It is quick status report, purely form exercise. You hear names of tasks you know nothing about and have no idea whether you can help. All the useful parts happen when it is ineffective and people discuss details.

whstl 16 hours ago | parent | next [-]

It shouldn’t be a status report, though. This information is already in Jira or whatever.

Someone running a standup meeting where people just repeat information is by definition not doing an efficient job at all.

watwut 14 hours ago | parent [-]

There is only so much information one can fit into 1 minute long report. The thread is literally defining effective standup and a quick one where people answer the "what have you done, what you will do" questions. The one where discussion is cut so that it is as short as possible.

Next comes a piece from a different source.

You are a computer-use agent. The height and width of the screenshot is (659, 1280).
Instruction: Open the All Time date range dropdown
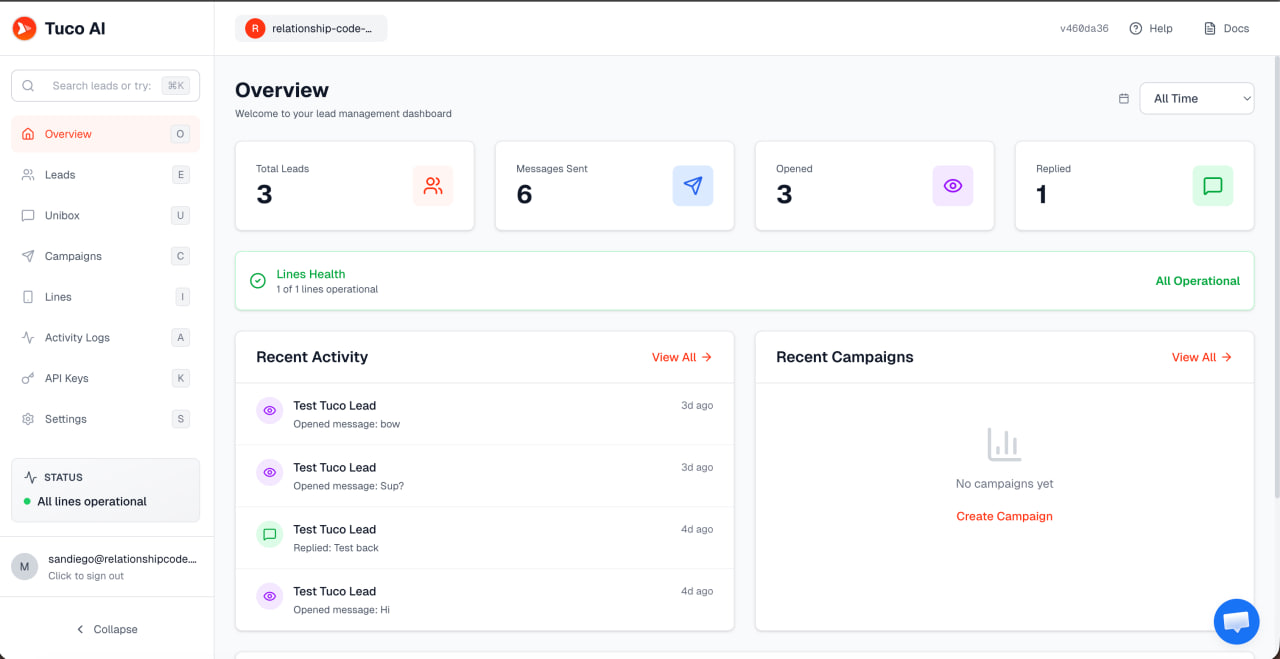(x=1196, y=98)
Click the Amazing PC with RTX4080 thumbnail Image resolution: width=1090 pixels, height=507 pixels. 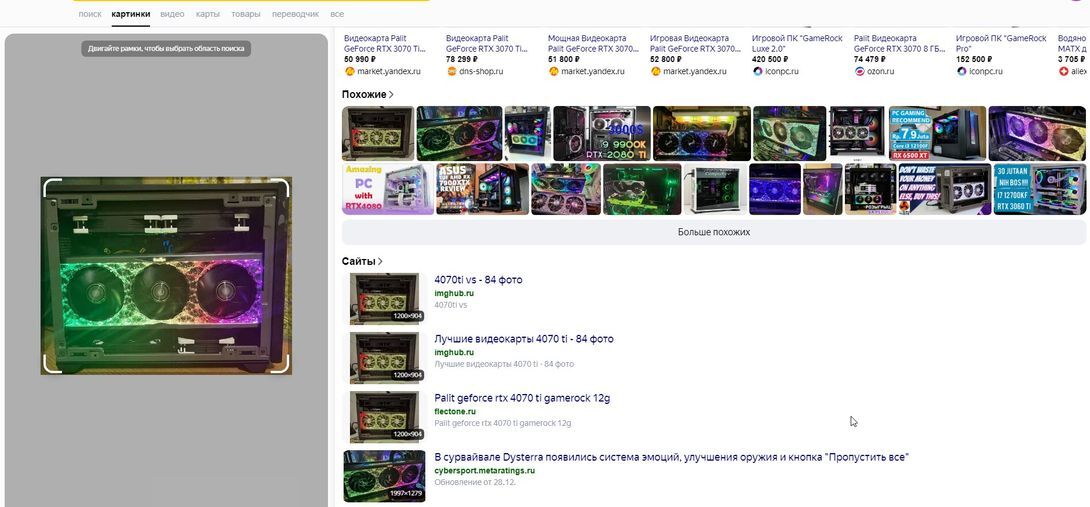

whstl 8 hours ago | parent [-]

You're the one complaining about "hearing names of tasks you know nothing about" but you're also the one saying it should consist of "what have you done, what you will do".

It doesn't. :)

Stand ups are not for status reports, they're for syncing. "I have a big PR coming so please check it today". "I am still stuck with the sprongler bifurcator but I expect to be over tomorrow". "I need to involve someone from team X, their stuff is blocking me". "Ok, Y, let's chat after this meeting".

watwut 5 hours ago | parent [-]

I did not defined what standups are supposed to be. But I would point out that the senteces you suggested are irrelevant to other peoppe in 95% cases.

elktown 15 hours ago | parent | prev [-]

And this is painfully obvious to anyone not working in tech, where there seem to be some kind of blind spot for such obvious micromanagement bs as standups. "Yeah, we really trust you, but you need to give a status update in-person every day on-top of keeping a up-to-date written log".

mcv 12 hours ago | parent | next [-]

What does management have to do with it? They're not involved. It's for the team.

elktown 9 hours ago | parent [-]

The closest middle-manager? They come with a whole range of titles.

zmgsabst 13 hours ago | parent | prev [-]

We did the same in apartment maintenance — a career completely unlike tech.

We’d stand around the managers office, take thirty seconds to say what we planned to do, what dependencies we had (eg, who needed the truck when) and then went off to do our tasks. Even though we also tracked project work in a time system.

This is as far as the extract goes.